_DATASET ENTRIES_.
<<<<

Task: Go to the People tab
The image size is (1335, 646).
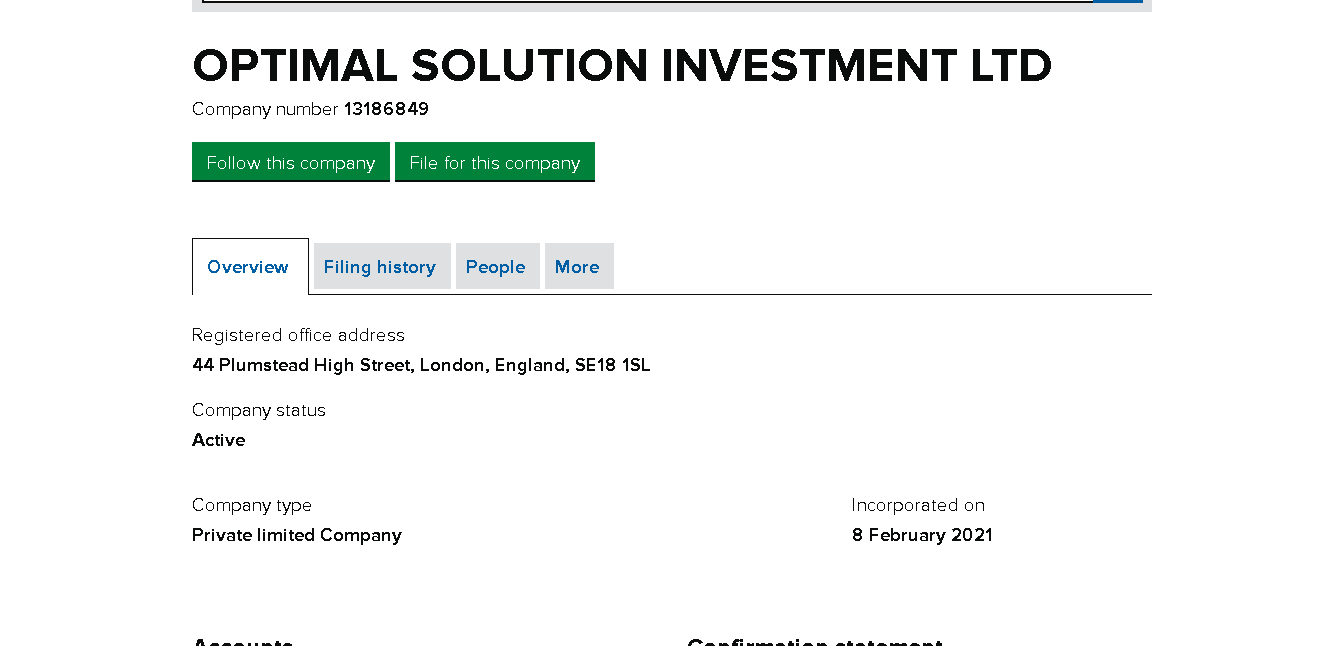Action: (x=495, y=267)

>>>>
<<<<

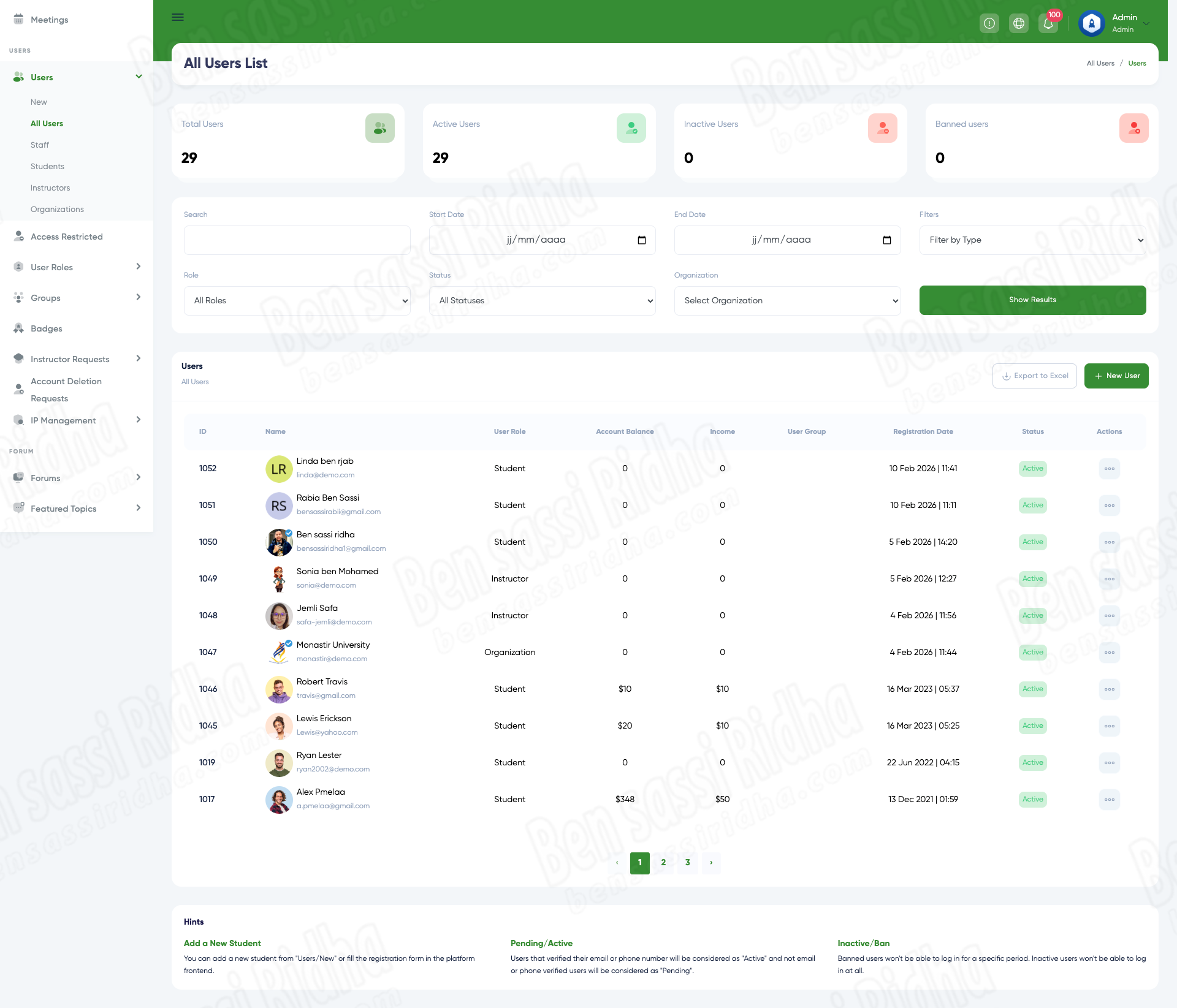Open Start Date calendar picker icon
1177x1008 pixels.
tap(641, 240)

>>>>

_EXERCISE DESCRIPTION_. Write the lines starting at the one that contains "Task: Go to the People tab" and ending at the one that contains "Action: (x=495, y=267)" as a JSON list of strings, one string per line, with blank lines dropped. Leave the pictures out of the answer.

_FINISHED ANSWER_.
[
  "Task: Go to the People tab",
  "The image size is (1335, 646).",
  "Action: (x=495, y=267)"
]